Ocean View Junior High School (OVJH) is a public junior high school in Oxnard, California serving students in grades 6–8. The school is part of the Ocean View Elementary School District. As of the 2019–20 school year, OVJH has an enrollment of 898 students. The principal is Denise Adams.

OVJH feeds into the Oxnard Union High School District, with most students attending Channel Islands High School after graduating.

==History==
Ocean View Junior High won a Title I academic award in 2005. It also won a Gold Ribbon Award in 2015; this designation was given to schools from 2015 to 2017 in place of the California Distinguished School award for which eligibility criteria were being updated during that time.

In 2018, OVJH librarian Maria Talia was one of five classified employees (i.e., non-teaching staff) nationwide to receive the Recognizing Inspiring School Employees Award from the National Coalition of Classified Education Support Employee Unions.
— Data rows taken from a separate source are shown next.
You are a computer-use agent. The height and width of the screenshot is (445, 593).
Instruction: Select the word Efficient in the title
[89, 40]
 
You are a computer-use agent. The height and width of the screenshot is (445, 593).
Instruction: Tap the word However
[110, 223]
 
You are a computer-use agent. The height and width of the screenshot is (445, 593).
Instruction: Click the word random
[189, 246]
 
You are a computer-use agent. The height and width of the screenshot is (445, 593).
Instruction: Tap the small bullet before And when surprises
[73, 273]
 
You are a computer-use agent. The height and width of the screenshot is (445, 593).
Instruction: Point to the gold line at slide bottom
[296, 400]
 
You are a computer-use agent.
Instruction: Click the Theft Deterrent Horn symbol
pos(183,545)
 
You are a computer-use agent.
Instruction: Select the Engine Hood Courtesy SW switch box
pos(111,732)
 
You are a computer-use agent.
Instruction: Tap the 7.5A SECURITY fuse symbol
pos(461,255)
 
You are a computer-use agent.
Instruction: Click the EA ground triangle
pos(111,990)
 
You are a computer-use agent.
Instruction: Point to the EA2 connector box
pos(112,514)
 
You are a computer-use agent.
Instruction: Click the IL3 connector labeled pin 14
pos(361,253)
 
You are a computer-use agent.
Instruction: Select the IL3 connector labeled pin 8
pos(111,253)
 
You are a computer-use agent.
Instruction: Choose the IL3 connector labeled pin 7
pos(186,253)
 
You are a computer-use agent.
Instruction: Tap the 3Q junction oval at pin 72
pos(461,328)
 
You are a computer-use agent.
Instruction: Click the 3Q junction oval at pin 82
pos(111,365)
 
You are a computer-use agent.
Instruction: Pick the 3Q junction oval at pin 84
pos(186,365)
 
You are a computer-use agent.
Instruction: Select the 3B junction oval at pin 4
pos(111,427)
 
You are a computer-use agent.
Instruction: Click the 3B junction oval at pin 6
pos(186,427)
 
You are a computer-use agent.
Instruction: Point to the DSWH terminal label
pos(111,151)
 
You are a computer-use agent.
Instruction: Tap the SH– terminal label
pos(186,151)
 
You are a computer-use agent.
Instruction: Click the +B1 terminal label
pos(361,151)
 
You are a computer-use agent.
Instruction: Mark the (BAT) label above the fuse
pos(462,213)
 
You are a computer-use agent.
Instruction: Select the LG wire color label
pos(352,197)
Talia, an Ocean View School District employee for 19 years and a member of the California School Employees Association, was among those honored for "doing extraordinary and inspirational things in their schools and communities to promote quality education, foster positive learning environments and ensure student success".

The school was home to an "R&D" (Research and Development) class based around the sciences. It was the first of its kind in California. It also has a "21st Century Learning Academy" where sixth graders learn important skills for careers in the future.